Task description:
Copy out the data below word for word, omitting the pictures.

-- Begin Data in this exercise --

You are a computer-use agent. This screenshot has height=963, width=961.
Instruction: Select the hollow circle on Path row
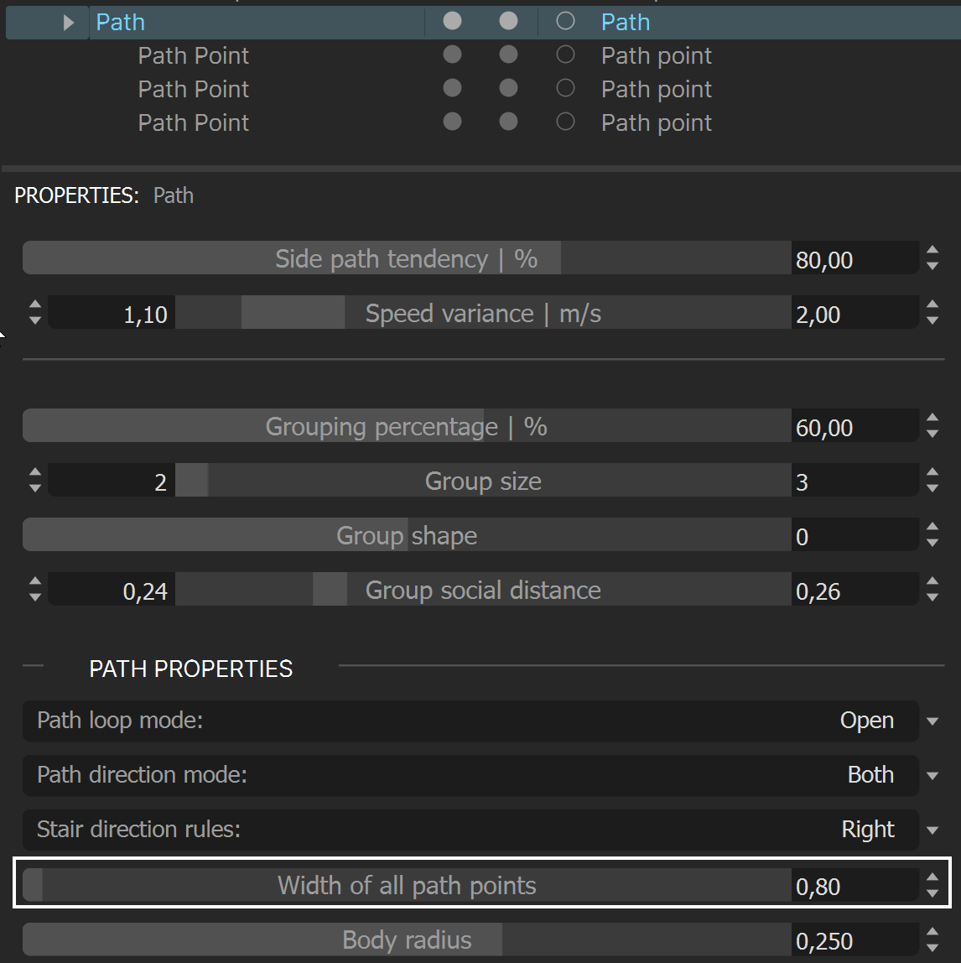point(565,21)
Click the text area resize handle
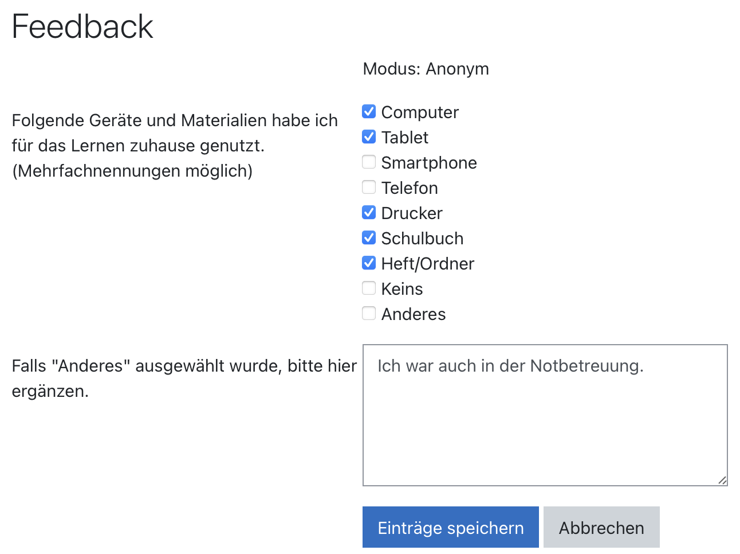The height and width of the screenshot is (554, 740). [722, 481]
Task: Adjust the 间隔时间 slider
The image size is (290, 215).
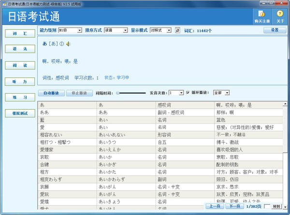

-- End Data in this exercise --

Worked solution:
You are a computer-use agent. This screenshot has height=963, width=961.
Instruction: Select the hollow circle on Path row
point(565,21)
Click the text area resize handle
The height and width of the screenshot is (554, 740). [722, 481]
Task: Adjust the 间隔时间 slider
The image size is (290, 215).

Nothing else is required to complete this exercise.